Vornado Realty Trust said in a statement issued late Sunday that it will pay the full cash portion of its $41 billion offer for Equity Office Properties Trust upfront and with certainty. The company says that, if accepted by EOP, that it will commence a tender offer to buy up to 55% of EOP's shares for $56 per share in cash, and will complete a follow-on merger.the EOP board said it prefers Blackstone's bids because they are all-cash. Monday, the board reaffirmed its commitment to Blackstone, and said the new $55.50 per share offer is better, and less risky, than Vornado's deal. Vornado's tender offer would be for a minimum of 51% of EOP's shares and would not be conditioned on a shareholder vote, as opposed to its most recent offer. According to the Sunday statement, if the tender is oversubscribed, shares would be prorated and unpurchased shares would receive Vornado shares valued at $56 per EOP share in the merger. However, if less than 51% of the shares are tendered, all of the EOP shareholders could receive $56 in cash and Vornado common shares.

Vornado had said earlier that it will fund the acquisition by issuing $10.6 billion in value of its shares and units and the balance with debt. The company said that it is in discussions to sell up to $10 billion of EOP's assets at closing to Starwood Capital and Walton Street Capital, and to sell an additional $10 billion of assets within the first year after closing. The company also said it expects to sell or co-venture other selected assets of the portfolio. EOP has a total office portfolio consisting of whole or partial interests in 580 buildings comprising 108.6 million sf in 16 states and the District of Columbia.
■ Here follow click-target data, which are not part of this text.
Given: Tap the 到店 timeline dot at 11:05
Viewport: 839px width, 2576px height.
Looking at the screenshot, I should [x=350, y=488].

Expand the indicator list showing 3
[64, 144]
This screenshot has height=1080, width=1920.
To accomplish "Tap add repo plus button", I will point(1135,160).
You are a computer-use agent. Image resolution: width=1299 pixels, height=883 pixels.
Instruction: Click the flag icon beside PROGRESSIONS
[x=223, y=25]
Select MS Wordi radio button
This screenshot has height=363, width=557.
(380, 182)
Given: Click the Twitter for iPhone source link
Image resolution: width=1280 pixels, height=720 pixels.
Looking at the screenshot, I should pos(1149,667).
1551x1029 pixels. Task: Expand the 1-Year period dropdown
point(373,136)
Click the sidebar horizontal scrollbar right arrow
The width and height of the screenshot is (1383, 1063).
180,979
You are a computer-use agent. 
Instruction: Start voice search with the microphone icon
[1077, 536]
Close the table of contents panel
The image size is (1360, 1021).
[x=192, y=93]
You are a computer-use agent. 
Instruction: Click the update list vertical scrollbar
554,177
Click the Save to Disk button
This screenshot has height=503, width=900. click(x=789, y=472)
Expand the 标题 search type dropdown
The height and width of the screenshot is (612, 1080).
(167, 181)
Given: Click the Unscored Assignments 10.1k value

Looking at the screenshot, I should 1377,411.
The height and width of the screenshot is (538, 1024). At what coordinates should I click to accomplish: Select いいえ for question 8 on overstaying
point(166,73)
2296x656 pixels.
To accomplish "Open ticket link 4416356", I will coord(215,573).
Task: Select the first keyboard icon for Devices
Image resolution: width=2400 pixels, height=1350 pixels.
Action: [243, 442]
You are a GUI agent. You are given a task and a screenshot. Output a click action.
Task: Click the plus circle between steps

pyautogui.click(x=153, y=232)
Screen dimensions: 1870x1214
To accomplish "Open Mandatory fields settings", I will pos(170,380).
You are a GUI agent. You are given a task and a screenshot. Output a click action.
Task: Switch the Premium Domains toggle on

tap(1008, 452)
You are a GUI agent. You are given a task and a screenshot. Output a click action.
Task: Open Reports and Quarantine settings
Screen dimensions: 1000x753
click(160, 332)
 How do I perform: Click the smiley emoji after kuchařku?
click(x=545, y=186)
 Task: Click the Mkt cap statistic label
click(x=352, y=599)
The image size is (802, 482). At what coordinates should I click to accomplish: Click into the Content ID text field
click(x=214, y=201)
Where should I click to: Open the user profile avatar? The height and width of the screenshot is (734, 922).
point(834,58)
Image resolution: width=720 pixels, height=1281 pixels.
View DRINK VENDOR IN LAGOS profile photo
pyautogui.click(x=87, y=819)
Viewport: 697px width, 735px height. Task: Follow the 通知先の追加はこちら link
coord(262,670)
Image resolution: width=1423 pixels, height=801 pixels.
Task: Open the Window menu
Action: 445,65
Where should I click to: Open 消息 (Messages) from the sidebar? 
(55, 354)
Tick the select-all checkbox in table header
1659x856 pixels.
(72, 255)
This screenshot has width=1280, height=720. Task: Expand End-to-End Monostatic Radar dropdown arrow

The EOP board said Monday that it prefers to stick with the Blackstone offer. "The alternative transaction proposed in the Vornado letter would still subject Equity Office to market and event risks over the four to six months that would be required to close the entire transaction, as well as the risks of the Vornado shareholder vote and the Vornado Board's 'fiduciary out' from its covenant to recommend the transaction," said the EOP board in a statement Monday. A Vornado spokeswoman could not be reached for comment.